年功序列が当たり前だったひと昔前、一度会社に就職したら、退職するまでそこで勤め上げることが美徳だとされてきました。しかし現在では、よりよい職場環境を求めて、転職することを躊躇しない人が多くなってきているようです。
「いったん就職してみたものの、思っていたイメージと違っていた」「ここでは年収アップを望めない」「上司によるパワハラがひどすぎる」など理由はそれぞれ違いますが、転職を考える人が増えてきているのは事実です。今回は年収アップを目的とした転職活動について、考えてみましょう。
年収=自分の実力ではない。業界、職種、タイミングも大切
自分の成績や評判によって収入が左右されるケースもありますが、年収だけで自分の実力が判断できる、というわけではありません。というのも、「業界」や「職種」によって年収が左右されるケースのほうが多いからです。
例えば、医師やパイロットなど、特殊な免許を持っている人でないとできない仕事となると、できる人が限られるわけですから、当然そういった人たちの年収が高くなるというのは、理解できますよね。また、そもそもの平均年収が高い業界というのも存在します。
このため、現在の年収が低いからといって「自分の実力がない」と考えるのは早計。勤務先の職場環境が悪く働きにくい場合や、これ以上の年収アップが望めない企業だったという場合、実力がある人が、より高い収入を求めて転職を考えることは、むしろポジティブな考え方といえるのではないでしょうか。
なお、転職情報サイトDodaの「転職で年収アップするのはこんな人」によると、転職により年収アップしやすい年齢は20代後半。収入アップしやすい職種は「1位:専門商社」「2位:人材サービス」「3位:金融」で、平均すると15%ほど年収がアップしているという結果になったそうです。

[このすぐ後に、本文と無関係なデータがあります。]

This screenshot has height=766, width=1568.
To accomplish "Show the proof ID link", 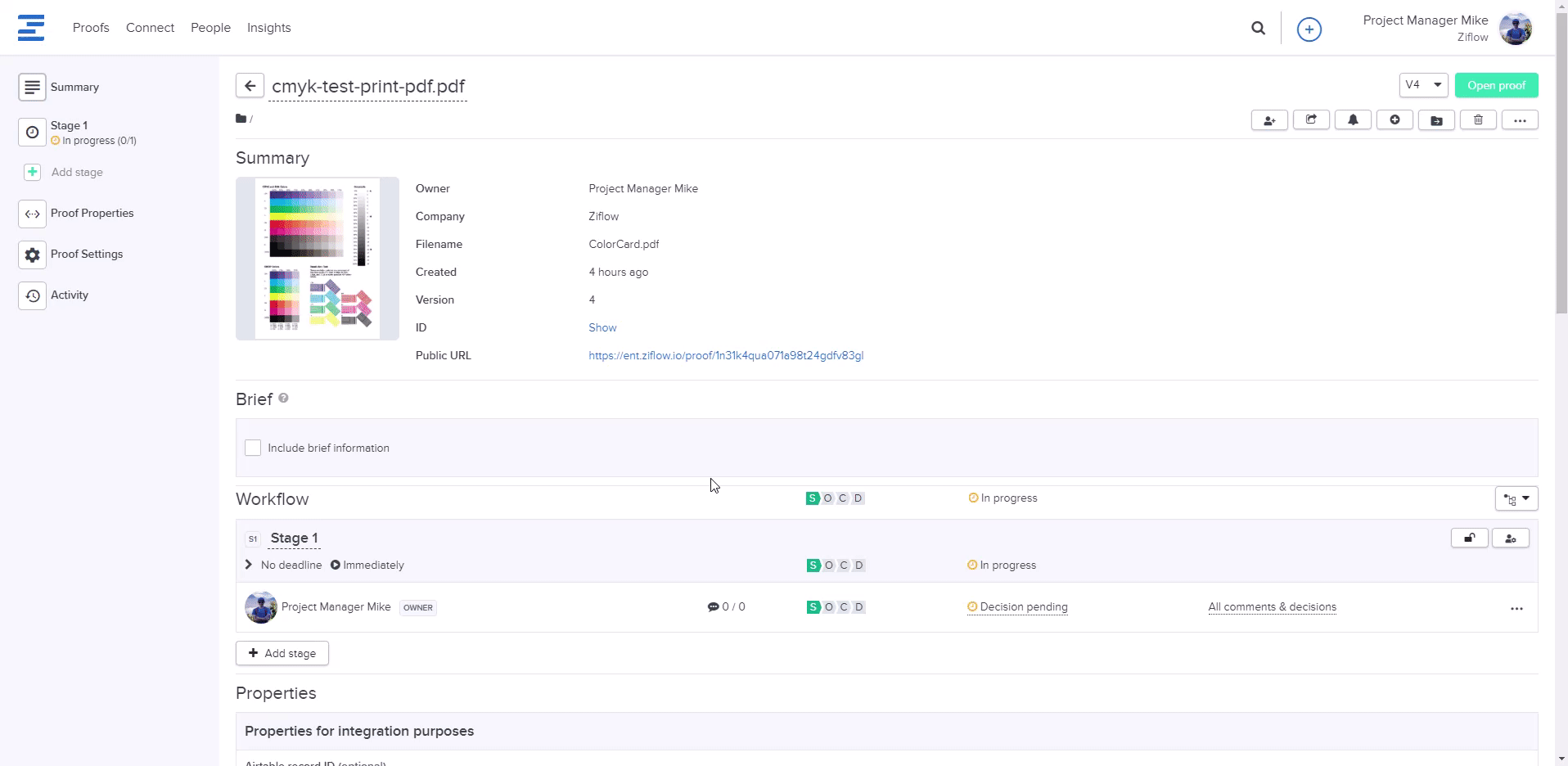I will click(602, 327).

そもそもこれらの職種が自分に合っているかをまず考える必要があるものの、年収アップを目的とした転職を行うことが可能な年代と、年収アップを望むことができる職種をあらかじめ知っておいた方が、転職活動を効率よくすすめることができるということかもしれません。
面接の時に注意したいこととは?
年収アップのために転職したい場合でも、面接の際に「今の会社の待遇が不満です」「年収アップを目在しています」という発言は避けましょう。

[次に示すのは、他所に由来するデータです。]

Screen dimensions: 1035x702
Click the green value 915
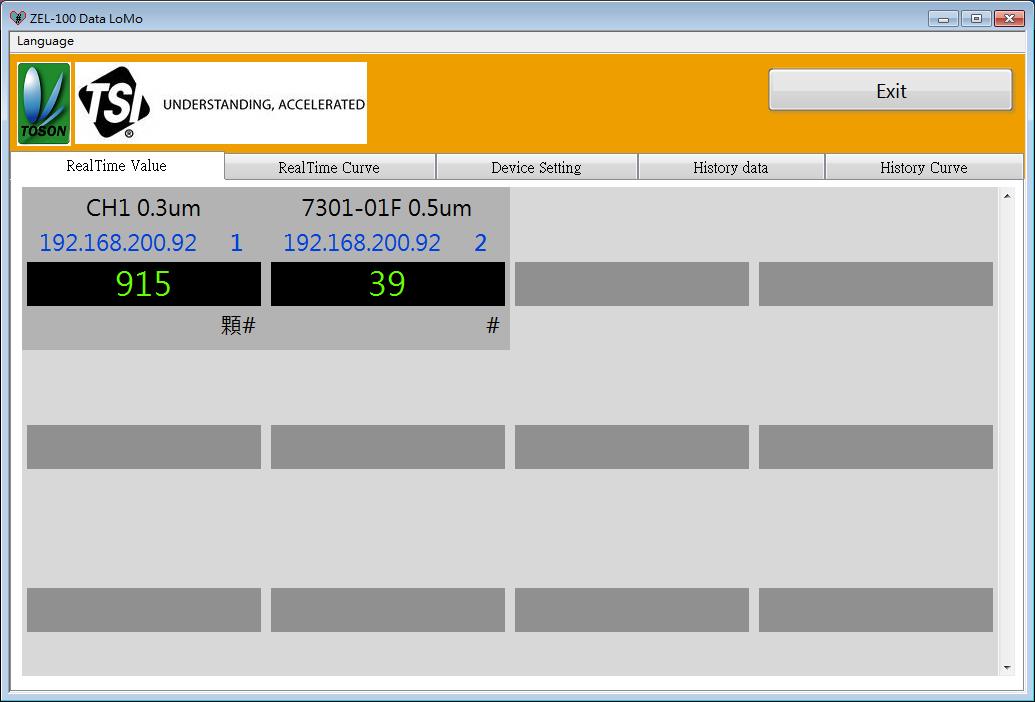coord(143,284)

面接を受ける会社についてリサーチを行い、自分のスキルや経歴と組み合わせ「スキルアップ を目指せるか」「自分のスキルを生かした仕事ができるか」「この会社の〇〇という方針に同意している」など、自分のスキルや会社の魅力について伝えるようにしたほうがよいでしょう。
働きやすさについても考慮しよう
年収を第一とした転職であっても、長く働き続けなければ意味がありません。「働きやすい会社かどうか」という点についても、じっくり検討した方が良いでしょう。例えばアラサーOLが「働きにくい環境」と感じるのはどんな時でしょうか?
1. 女性社員のモチベーションが違う
女性の場合「結婚したら辞めるつもりで、仕事はそこそこで済ませたいと思っている人」と「乾坤に関係なく常にキャリアアップを目指している人」など、人によって仕事のモチベーションに差があるというケースが多いようです。当然、会社側としては後者を優先しますが、前者にとってそれが妬みのもとになる…というトラブルもよく聞かれます。
2.「気付いたモン負け」の職場
気づいた人が働かなかなければならない職場の場合、よく気がつく人や仕事ができる人が、目立たない仕事を一気に引き受けなければなりません。仕事をしなくても要領がよく、上司へのアピールもうまくて評価が高いという人がいると、仕事を多く引き受けざるを得ない人は、上司や会社への不満を溜めてしまうことになります。
3. パラハラやセクハラ
「セクハラ、パワハラは当たり前」という会社は問題外。また、「女性は雑用が多く、男性社員と同じように仕事をさせてもらえない」「男性ばかり評価される」というような職場の場合、女性は不満を溜めてしまいがちです。
まとめ
年収アップを目的とした転職は決して恥ずかしいことではありません。希望通りの年収を得ることができる会社を見つけることは、決して容易なことではありませんが、自分のスキルや経験、年齢、職場の雰囲気など総合的に検証し、粘り強く探していくことで、道を拓くことができるのではないでしょうか。